Part Of Our Series On Tackling Your Scary Personal Finances
Living in the Digital Age, identify theft is an issue affecting more people than ever. From your apps to your emails, it seems like cybercriminals are everywhere these days.
In the US alone, identity theft is currently the fastest growing crime, with 9.9 million incidents per year (according to the Federal Trade Commission). Identity theft is a growing, expensive issue, costing its victims billions of dollars every year.
At Personal Capital, our highest priority is keeping our users’ financial data safe and secure. That’s why we use bank-level encryption to keep account, information, and money safe. But in every other part of your life too, we want to help you avoid the perils of cybersecurity threats.
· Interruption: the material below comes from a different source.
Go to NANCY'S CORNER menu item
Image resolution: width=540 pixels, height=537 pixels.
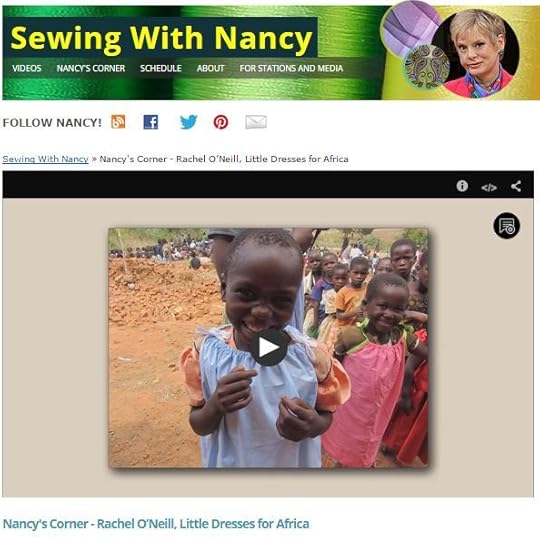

So read on to understand what kind of financial pickle identity theft could put you in, and how you can take action against this serious crime:
While many financial institutions only hold identity theft victims responsible for up to $50 of fraudulent charges, other types of fraud cases require pricey outside counsel to resolve. The average victim today spends nearly $500 and 30 hours resolving just one identity theft incident.
Loss Of Time
Stolen money may eventually be recovered, but the time it takes to solve an identity theft incident doesn’t get paid back. Even in the simplest fraud situation, consumers spend hours contacting banks, credit card companies, phone companies, utilities, or retailers to resolve the situation. And the more widespread the theft, the more time it will take to settle.
If an identity thief has your sensitive personal information, like a social security number or driver’s license, they can use that to take out a mortgage, write bad checks, or even commit crimes in your name. It’s a scary thought, but all of that can add up to big legal bills in order to extricate yourself from the situation.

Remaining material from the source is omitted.